Questo però non toglie nulla al fattore verità del film. Alcuni studios volevano ridurre le scene più esplicite, per evitare il divieto ai minori di 13 anni. “Ma io non ho vissuto una vita adatta ai ragazzini”, ha tuonato Elton. Applausi. E infatti Rocketman, a differenza di Bohemian Rhapsody, non ci pensa nemmeno a edulcorare o smussare: c’è il sesso (con il suo primo manager, interpretato da Richard Madden, in una sequenza degna di Brokeback Mountain) ci sono le pillole e le sniffate di cocaina, anche il tentativo di suicidio. Insomma, Rocketman va drittissimo anche sui tormenti che hanno accompagnato la trasformazione del timido pianista prodigio Reginald Dwight nella super star internazionale, che oggi sta girando il mondo con il suo tour d’addio dopo 50 anni di carriera.

Rocketman | Trailer Ufficiale HD | Paramount Pictures 2019

Ma più della parte pruriginosa del film, vi rimarranno negli occhi (e nelle orecchie) l’assoluta originalità dell’operazione e la STRE-PI-TO-SA performance di Targon Egerton. Mr. Kingsman non è solo nato per impersonare Elton John, ma è venuto al mondo pure per cantare i suoi brani. Se Rami Malek ha vinto l’Oscar come miglior attore per il suo lavoro su Freddie Mercury, Egerton di statuette dovrebbe riceverne almeno un paio perché, oltre a essere attore dotatissimo con un’energia straripante e una sensibilità rara, canta da paura.

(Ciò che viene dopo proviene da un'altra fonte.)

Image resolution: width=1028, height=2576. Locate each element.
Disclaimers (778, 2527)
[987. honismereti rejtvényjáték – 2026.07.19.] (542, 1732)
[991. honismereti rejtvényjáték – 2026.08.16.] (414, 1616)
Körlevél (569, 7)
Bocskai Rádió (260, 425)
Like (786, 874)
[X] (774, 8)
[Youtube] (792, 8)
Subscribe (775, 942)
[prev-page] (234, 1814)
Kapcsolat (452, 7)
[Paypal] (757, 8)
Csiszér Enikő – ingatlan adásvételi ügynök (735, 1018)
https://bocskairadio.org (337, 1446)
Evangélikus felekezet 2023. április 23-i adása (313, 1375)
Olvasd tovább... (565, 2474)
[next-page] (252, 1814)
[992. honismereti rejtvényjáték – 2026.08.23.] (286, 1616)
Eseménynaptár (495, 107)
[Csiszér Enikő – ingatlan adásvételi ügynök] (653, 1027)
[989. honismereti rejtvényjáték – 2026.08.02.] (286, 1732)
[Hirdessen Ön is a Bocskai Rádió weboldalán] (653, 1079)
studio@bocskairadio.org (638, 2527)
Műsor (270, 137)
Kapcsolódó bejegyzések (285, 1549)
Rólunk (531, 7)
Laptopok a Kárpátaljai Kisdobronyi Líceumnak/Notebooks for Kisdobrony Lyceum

Academy, facci un pensierino.

Rocketman parte come una confessione in rehab: Egerton/John si presenta alla seduta di gruppo con un costume da diavolo super glamour e, mentre il racconto a flashback va avanti, si spoglia di qualcosa, affrontando i suoi demoni e rimanendo – alla fine – semplicemente se stesso.

Al centro di tutto c’è la ricerca di approvazione, di amore: Elton bambino, che è un fenomeno del pianoforte, ma non riceve affetto né dalla madre (Bryce Dallas Howard) né dal padre. Elton giovanissimo, che cerca il suo posto nel mondo e lo trova accanto a Bernie Taupin (bravo Jamie Bell), il suo paroliere, con cui nascerà un’amicizia fraterna inossidabile. Vi verranno le lacrime agli occhi nella scena in cui Elton musica uno dei testi di Bernie che si chiama Your Song. Il resto è storia della musica.

Prima il debutto live al Troubadour, dove si esibisce in Crocodile Rock levitando in aria insieme al pubblico (fighissimo), poi la scalata alle classifiche, gli alti e i bassi del successo e, di pari passo la vita privata con la scoperta di essere omosessuale e la sensazione di essere solo al mondo, che Elton cura con massicce dosi di lustrini e droghe. Dexter Fletcher (sì, quello di Bohemian) non confina al palco i momenti musicali, ma li cuce nelle pieghe della vita di Elton. Ad esempio quando il cantante allontana momentaneamente Bernie, parte Goodbye Yellow Brick Road. E nel film Egerton si misura con molti dei pezzi iconici di John come Saturday Night’s Alright for Fighting, Pinball Wizard, Rocketman, Tiny Dancer, Bennie and the Jets, Don’t Let the Sun Go Down on Me e Sorry Seems to Be the Hardest Word. Il film finisce dove è iniziato, in rehab, letteralmente “looking like a true survivor, feeling like a little kid”, con un pizzico di moralismo e lo spottone su quant’è bravo, quant’è buono, quant’è bello Elton. È evidente che John e il marito (nonché attuale manager) David Furnish hanno avuto una grossa parte nel film, ma va bene così. Perché quando parte I’m Still Standing è un’esplosione di gioia pura.